MERRITT ISLAND, Florida, May 24, 2026, 17:06 (EDT)
Jeff Bezos wouldn’t weigh in on what SpaceX might be worth as it eyes a public debut, sidestepping CNBC’s question on whether a $1.75 trillion or $2 trillion valuation could be justified. The Blue Origin founder admitted he’s not familiar enough with SpaceX’s books, but insisted, “space is going to be a gigantic industry.” Versant Press Room
The timing of the comment is notable. SpaceX could debut as soon as June 12 under the symbol SPCX, with a share sale possibly set for June 11 and a valuation hovering around $1.75 trillion, according to Reuters. The offering would mark the company’s first public share sale.
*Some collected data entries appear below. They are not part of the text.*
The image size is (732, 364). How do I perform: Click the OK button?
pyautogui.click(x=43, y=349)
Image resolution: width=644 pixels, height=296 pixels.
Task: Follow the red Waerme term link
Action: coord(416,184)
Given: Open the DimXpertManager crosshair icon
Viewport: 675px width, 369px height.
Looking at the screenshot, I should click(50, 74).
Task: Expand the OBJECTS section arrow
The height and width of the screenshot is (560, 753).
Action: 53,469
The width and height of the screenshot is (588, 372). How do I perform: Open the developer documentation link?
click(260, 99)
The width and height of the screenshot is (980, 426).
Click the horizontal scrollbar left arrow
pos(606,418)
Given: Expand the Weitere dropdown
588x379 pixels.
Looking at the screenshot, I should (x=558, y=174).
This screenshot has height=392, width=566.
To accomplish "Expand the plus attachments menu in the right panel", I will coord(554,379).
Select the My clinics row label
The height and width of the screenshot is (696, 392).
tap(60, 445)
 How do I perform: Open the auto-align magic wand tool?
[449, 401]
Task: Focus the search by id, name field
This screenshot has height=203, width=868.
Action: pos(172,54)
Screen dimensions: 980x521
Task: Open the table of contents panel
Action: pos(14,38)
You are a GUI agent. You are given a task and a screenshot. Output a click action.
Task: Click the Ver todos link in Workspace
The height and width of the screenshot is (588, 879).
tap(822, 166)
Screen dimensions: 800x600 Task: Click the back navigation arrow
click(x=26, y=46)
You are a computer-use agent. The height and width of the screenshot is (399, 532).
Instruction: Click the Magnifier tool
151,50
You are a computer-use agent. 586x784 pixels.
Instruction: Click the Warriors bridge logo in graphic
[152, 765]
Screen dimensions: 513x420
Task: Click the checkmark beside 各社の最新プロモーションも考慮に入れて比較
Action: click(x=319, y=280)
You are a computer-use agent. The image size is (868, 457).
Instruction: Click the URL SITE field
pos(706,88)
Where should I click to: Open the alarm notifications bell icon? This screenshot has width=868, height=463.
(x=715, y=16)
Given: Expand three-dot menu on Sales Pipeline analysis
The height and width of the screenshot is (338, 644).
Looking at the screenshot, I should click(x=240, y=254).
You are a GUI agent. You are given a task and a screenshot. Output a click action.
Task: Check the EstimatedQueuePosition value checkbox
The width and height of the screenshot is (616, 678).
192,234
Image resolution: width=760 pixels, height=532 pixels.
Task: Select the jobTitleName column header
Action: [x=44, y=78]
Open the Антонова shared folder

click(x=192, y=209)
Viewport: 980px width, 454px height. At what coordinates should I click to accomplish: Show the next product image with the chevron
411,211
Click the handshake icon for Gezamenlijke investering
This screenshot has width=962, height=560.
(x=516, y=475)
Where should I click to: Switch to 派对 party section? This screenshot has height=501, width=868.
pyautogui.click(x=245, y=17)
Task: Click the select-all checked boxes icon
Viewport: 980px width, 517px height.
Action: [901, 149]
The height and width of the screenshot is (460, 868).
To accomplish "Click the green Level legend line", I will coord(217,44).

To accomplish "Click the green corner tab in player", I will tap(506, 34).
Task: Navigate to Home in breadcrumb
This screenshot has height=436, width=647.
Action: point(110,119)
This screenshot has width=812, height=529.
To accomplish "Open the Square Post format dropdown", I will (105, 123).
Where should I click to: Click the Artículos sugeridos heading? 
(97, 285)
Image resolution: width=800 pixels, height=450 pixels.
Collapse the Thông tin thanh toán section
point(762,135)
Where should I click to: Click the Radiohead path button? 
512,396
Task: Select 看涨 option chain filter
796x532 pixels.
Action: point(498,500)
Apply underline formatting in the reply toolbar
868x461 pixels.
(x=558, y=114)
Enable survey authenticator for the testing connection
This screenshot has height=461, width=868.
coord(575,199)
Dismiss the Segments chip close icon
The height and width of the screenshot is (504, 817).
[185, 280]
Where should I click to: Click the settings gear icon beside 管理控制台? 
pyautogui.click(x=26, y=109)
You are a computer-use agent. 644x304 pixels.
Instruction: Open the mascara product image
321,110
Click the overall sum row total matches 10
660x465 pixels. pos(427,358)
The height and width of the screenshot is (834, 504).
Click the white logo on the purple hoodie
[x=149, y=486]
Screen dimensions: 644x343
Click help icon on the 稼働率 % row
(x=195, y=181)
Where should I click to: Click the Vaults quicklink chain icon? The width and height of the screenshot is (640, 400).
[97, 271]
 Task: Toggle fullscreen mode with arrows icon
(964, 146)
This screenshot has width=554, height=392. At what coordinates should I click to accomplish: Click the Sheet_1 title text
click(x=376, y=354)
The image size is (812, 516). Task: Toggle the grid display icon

This isn’t just a space industry story. Business Insider notes SpaceX may join big indexes soon after its IPO, citing Jacob Friedman of Focused Wealth Management: “the biggest IPO in history is about to land in passive portfolios faster than anything comparable has before.” With only a small chunk of shares expected to be available to trade, early price swings could be intense. Business Insider
SpaceX’s S-1, the standard regulatory paperwork required before a U.S. IPO, painted a mixed financial picture. The filing reveals Starlink turned an operating profit of $1.19 billion in the first quarter. But the broader company is still deep in the red: SpaceX reported a $1.94 billion operating loss on $4.69 billion in revenue. The AI division is even further behind, posting a $2.47 billion loss against just $818 million in revenue, according to Reuters.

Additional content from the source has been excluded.